For the last nine months my life has been measured in speech therapies, occupational and physical therapies, ABA therapies and falling more in love with how amazing and perfect my son is.  He is smart, really smart.  He has mastered his iPad and kills at Angry Birds while taking a break from watching documentaries on dinosaurs on Netflix.  He is killer at matching, doing puzzles, anything cause and effect, and he will race you till your legs are jelly, you can't breathe, and you think your heart might stop.  Then demand you run some more.  The words are still few and far between but they are there.  Just recently he has discovered the power in saying "Go!"  And when going down the slide or running through the house that word has a lot of power.  I see the struggle every day.  He wants so bad for me to understand him and him to understand me and I think we do better than most because of our bond.  But that moment I ask him to do something that takes him away from his preferred task I see the struggle.  And I am here to help him through it till we find a way for him to understand the world and the world to understand him.

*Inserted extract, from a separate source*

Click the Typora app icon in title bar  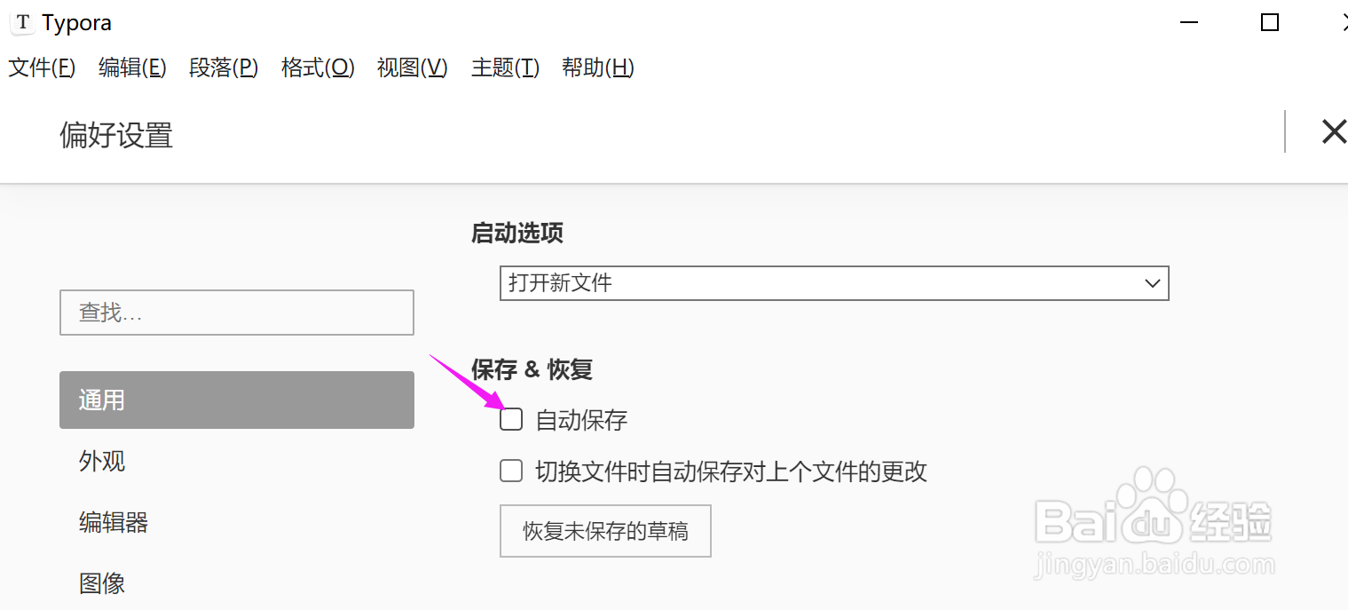click(x=23, y=22)
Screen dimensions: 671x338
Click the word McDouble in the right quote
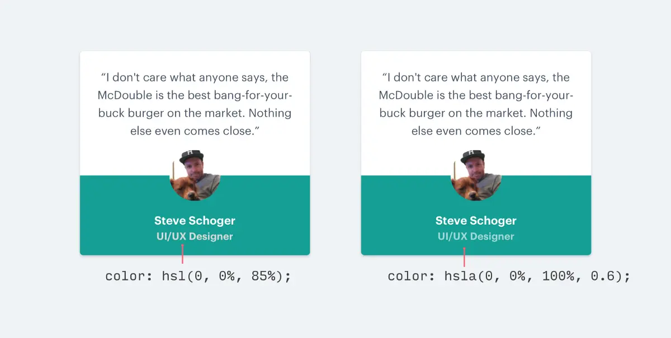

At the same time my last nine months have been measured in a whole different set of firsts.  Bella has the wild personality.  She is the center of the universe and not in that typical spoiled baby kind of way, but in the way that makes you smile and think she should be the center of it all.  She will try anything and though now only pulls up and side walks she is this close to those illusive first steps.  She absolutely adores her brother.  In fact, I'm pretty sure she thinks he is a god.  He can do no wrong and when he lets her into his world everything for her is perfect.  She is loud and demanding and stubborn and never sleeps but she is also the most beautiful girl in the world.  Though we already butt heads like mothers and daughters will do I wouldn't change her for the world.

I've also had my own personal struggles, some of which I am still battling through.  I have had my good days and my bad just like anyone else.  I'm deciding now that maybe it's time for a new beginning, a new and improved me.  Stronger, braver, ready to take on the world kind of me.  I'm hoping to share more of the journey with you.  I hope that you'll tag along.